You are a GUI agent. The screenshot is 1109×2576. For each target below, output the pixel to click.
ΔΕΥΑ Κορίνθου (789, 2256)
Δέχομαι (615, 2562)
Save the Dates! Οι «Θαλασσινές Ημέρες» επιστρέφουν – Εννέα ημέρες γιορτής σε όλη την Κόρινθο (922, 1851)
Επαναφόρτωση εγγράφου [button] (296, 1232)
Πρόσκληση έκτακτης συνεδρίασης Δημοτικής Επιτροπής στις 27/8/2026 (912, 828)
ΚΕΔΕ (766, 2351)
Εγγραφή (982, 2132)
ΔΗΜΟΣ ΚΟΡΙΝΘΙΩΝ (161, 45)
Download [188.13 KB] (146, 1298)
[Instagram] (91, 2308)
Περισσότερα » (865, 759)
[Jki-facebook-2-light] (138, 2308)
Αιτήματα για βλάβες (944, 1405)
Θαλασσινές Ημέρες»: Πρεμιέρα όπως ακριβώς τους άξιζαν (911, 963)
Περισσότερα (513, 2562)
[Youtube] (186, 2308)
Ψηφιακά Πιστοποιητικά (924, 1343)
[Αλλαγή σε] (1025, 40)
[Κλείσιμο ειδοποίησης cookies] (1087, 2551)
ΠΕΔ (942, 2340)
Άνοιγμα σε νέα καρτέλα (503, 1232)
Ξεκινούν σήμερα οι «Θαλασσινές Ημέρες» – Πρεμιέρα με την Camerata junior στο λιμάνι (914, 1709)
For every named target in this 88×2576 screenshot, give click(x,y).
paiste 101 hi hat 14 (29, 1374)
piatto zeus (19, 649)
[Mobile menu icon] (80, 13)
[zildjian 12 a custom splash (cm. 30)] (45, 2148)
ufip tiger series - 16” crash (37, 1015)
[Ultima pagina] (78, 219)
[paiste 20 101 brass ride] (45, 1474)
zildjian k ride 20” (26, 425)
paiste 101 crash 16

### Task:
In the listing, how many lines hold "Θαλασσινές"? Answer with a bare number.

### Exercise output:
3